▶ **Work instructions**:
Go through the listing and copy every line word for word.

▶ **Provided data**:
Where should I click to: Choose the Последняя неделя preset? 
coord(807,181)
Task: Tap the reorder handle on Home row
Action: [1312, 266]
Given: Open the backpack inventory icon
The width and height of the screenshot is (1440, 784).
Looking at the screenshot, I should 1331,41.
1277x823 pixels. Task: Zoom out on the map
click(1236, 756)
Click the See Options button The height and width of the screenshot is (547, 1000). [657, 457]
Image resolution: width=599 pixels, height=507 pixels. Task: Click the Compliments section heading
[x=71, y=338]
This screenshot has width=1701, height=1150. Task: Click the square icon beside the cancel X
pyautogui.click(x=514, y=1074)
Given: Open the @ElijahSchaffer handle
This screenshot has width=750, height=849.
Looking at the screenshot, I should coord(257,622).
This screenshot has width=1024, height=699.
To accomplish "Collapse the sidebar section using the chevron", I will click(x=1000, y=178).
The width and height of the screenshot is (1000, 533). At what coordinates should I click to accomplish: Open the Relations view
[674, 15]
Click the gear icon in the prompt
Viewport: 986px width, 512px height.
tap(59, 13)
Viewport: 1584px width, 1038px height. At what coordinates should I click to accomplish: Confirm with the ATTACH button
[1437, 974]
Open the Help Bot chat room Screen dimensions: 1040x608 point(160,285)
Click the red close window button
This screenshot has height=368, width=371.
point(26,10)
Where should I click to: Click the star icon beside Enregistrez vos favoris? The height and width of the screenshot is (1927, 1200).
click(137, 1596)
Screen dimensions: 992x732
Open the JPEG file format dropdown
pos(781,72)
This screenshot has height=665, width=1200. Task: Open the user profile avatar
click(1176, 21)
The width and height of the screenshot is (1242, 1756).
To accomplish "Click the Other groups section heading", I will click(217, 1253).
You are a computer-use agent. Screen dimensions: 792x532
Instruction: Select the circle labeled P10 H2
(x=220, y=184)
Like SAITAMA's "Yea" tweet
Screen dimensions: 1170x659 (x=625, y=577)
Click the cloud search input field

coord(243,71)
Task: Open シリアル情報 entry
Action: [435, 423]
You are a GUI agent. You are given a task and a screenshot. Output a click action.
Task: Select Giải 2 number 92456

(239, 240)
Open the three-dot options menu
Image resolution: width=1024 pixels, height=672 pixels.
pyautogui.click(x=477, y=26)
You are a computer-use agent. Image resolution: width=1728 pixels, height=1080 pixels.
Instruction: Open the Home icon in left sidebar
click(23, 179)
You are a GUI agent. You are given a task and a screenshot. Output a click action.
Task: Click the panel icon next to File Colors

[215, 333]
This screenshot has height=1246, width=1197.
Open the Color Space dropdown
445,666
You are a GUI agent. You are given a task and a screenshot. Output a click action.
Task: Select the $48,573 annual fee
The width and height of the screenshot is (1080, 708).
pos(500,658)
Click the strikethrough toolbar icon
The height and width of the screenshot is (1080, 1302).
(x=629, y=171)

▶ **Written reply**:
Where should I click to: Choose the Последняя неделя preset? 
coord(807,181)
Task: Tap the reorder handle on Home row
Action: [1312, 266]
Given: Open the backpack inventory icon
The width and height of the screenshot is (1440, 784).
Looking at the screenshot, I should 1331,41.
1277x823 pixels. Task: Zoom out on the map
click(1236, 756)
Click the See Options button The height and width of the screenshot is (547, 1000). [657, 457]
Image resolution: width=599 pixels, height=507 pixels. Task: Click the Compliments section heading
[x=71, y=338]
This screenshot has width=1701, height=1150. Task: Click the square icon beside the cancel X
pyautogui.click(x=514, y=1074)
Given: Open the @ElijahSchaffer handle
This screenshot has width=750, height=849.
Looking at the screenshot, I should coord(257,622).
This screenshot has width=1024, height=699.
To accomplish "Collapse the sidebar section using the chevron", I will click(x=1000, y=178).
The width and height of the screenshot is (1000, 533). At what coordinates should I click to accomplish: Open the Relations view
[674, 15]
Click the gear icon in the prompt
Viewport: 986px width, 512px height.
tap(59, 13)
Viewport: 1584px width, 1038px height. At what coordinates should I click to accomplish: Confirm with the ATTACH button
[1437, 974]
Open the Help Bot chat room Screen dimensions: 1040x608 point(160,285)
Click the red close window button
This screenshot has height=368, width=371.
point(26,10)
Where should I click to: Click the star icon beside Enregistrez vos favoris? The height and width of the screenshot is (1927, 1200).
click(137, 1596)
Screen dimensions: 992x732
Open the JPEG file format dropdown
pos(781,72)
This screenshot has height=665, width=1200. Task: Open the user profile avatar
click(1176, 21)
The width and height of the screenshot is (1242, 1756).
To accomplish "Click the Other groups section heading", I will click(217, 1253).
You are a computer-use agent. Screen dimensions: 792x532
Instruction: Select the circle labeled P10 H2
(x=220, y=184)
Like SAITAMA's "Yea" tweet
Screen dimensions: 1170x659 (x=625, y=577)
Click the cloud search input field

coord(243,71)
Task: Open シリアル情報 entry
Action: [435, 423]
You are a GUI agent. You are given a task and a screenshot. Output a click action.
Task: Select Giải 2 number 92456

(239, 240)
Open the three-dot options menu
Image resolution: width=1024 pixels, height=672 pixels.
pyautogui.click(x=477, y=26)
You are a computer-use agent. Image resolution: width=1728 pixels, height=1080 pixels.
Instruction: Open the Home icon in left sidebar
click(23, 179)
You are a GUI agent. You are given a task and a screenshot. Output a click action.
Task: Click the panel icon next to File Colors

[215, 333]
This screenshot has height=1246, width=1197.
Open the Color Space dropdown
445,666
You are a GUI agent. You are given a task and a screenshot. Output a click action.
Task: Select the $48,573 annual fee
The width and height of the screenshot is (1080, 708).
pos(500,658)
Click the strikethrough toolbar icon
The height and width of the screenshot is (1080, 1302).
(x=629, y=171)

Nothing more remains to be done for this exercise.